[发明专利]一种高效复制的人乙型肝炎病毒重组载体及其应用

说明书

技术领域

本发明涉及基因工程、基因治疗和生物医药领域，具体涉及一种高效复制的重组人乙型肝炎病毒载体及其以及靶向肝脏或肝细胞特异性的导入外源基因的应用。

背景技术

肝脏疾病如慢性病毒性肝炎、肝硬化、肝癌、代谢障碍引起的肝病、药物及其它原因引起的中毒性肝病、自身免疫性肝病等是临床常见病，对机体健康危害极大，其中许多疾病尚没有很有效的治疗手段，迫切需要新型治疗方法或药物，而肝脏或肝细胞特异的基因治疗方法具有潜在的药物开发价值。

基因治疗最关键的同时也是最困难的问题在于如何将外源基因特异并高效地导入特定组织器官内的特定类型的靶细胞，并使其在靶细胞内持续性地表达。对肝脏的基因导入尤为困难，由于肝内kupffer（枯否氏）细胞的吞噬作用，用脂质体方法很难有效地将外源基因导入肝实质细胞；而使用现有的重组病毒载体如腺病毒载体、慢病毒载体等将外源基因导入到肝实质细胞的效果也不理想，原因至少可部分归结于这些病毒的感染并不是肝特异性的。

相对现有的重组病毒载体，人乙型肝炎病毒（HBV）（以下简称乙肝病毒）只感染人肝细胞，因此，是否能够利用乙肝病毒的这一特点将其开发为肝脏基因治疗的重组病毒载体一直受到关注。

乙肝病毒具有部分环状双链的DNA基因组，长度约为3.2kb，含有四个基本阅读框架，它们分别是C基因，编码核心蛋白（核心抗原）和分泌的e蛋白（e抗原）；S基因，编码大、中和小表面蛋白（表面抗原）,大蛋白和中蛋白相比小蛋白，在氨基端分别多preS（由preS1+preS2组成）和preS2；P基因，编码聚合酶；X基因，编码X蛋白。

乙肝病毒的感染始于病毒附着在肝细胞上，通过未知的机制，病毒外膜与细胞膜发生融合，病毒核衣壳被释放到细胞质中并解聚，病毒基因组转移到细胞核内，在细胞修复酶的作用下形成闭合环状DNA（cccDNA）。随后，病毒以cccDNA为模板转录产生四种mRNA，分别是3.5kb pgRNA、2.4kb mRNA、2.1kb mRNA和0.8kb mRNA。2.4kb和2.1kb的mRNA指导表面蛋白的翻译，0.8kb mRNA指导X蛋白的翻译，而3.5kb pgRNA除了指导核心蛋白和聚合酶的翻译外，还作为病毒的前基因组RNA被新产生的核心蛋白和聚合酶包裹形成新的核衣壳。在核衣壳中，病毒聚合酶以pgRNA为模板通过反转录合成新的DNA基因组。最终，完成DNA复制的核衣壳被表面蛋白包裹，形成成熟的病毒粒子，分泌出细胞，开始新的感染周期。

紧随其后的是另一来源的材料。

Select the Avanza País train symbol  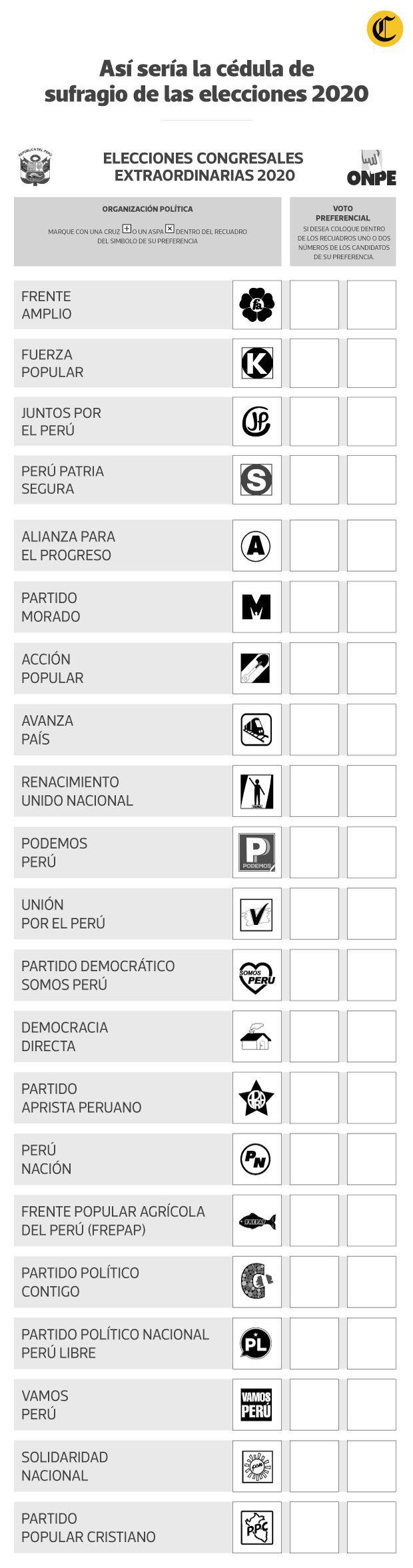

乙肝病毒的聚合酶在病毒DNA的复制中占有核心地位。不同基因型的乙肝病毒的聚合酶大小稍有差异。聚合酶可分为四个结构域，分别为末端蛋白（TP）、间隔区（Spacer或SP）、反转录酶（RT）和核酸酶H（RNaseH）。TP、RT和RNaseH活性在乙肝病毒DNA的复制中都不可缺少，而SP的功能不是很清楚，可能主要起连接TP和RT的作用。

乙肝病毒的嗜肝性主要体现在感染细胞和病毒基因转录调控两个层面上。首先，乙肝病毒选择性地感染人肝细胞；其次，乙肝病毒基因的转录受到病毒携带的四个启动子和两个增强子的调控，许多肝细胞特异或富集的转录调控因子参与调节这些元件的活性〔Seeger C and Mason W, 2000. Microbiol. Mol. Biol. Rev. 64:51-68〕。

乙肝病毒的嗜肝性使其在理论上有可能成为肝脏基因治疗的理想病毒载体。但是，由于乙肝病毒的基因组很小，仅为3.2kb，病毒基因之间及基因与调控区之间相互重叠，病毒核衣壳的容量又极为有限（实验证明基因组DNA若大于3.5kb就无法检测到病毒的复制），因此，对乙肝病毒基因组进行人工改造使其能够容纳一定长度的外源基因，且不影响病毒的高效复制就显得非常困难，国际上的一些尝试都未能获得成功（Chaisomchit S, Tyrrell D, Chang L, 1997. Gene Therapy. 4:1330-1340）。

发明内容

本发明的目的是提供一种在肝脏细胞中特异表达外源基因的载体。

本发明的另一个目的是提供上述载体在基因治疗中的应用。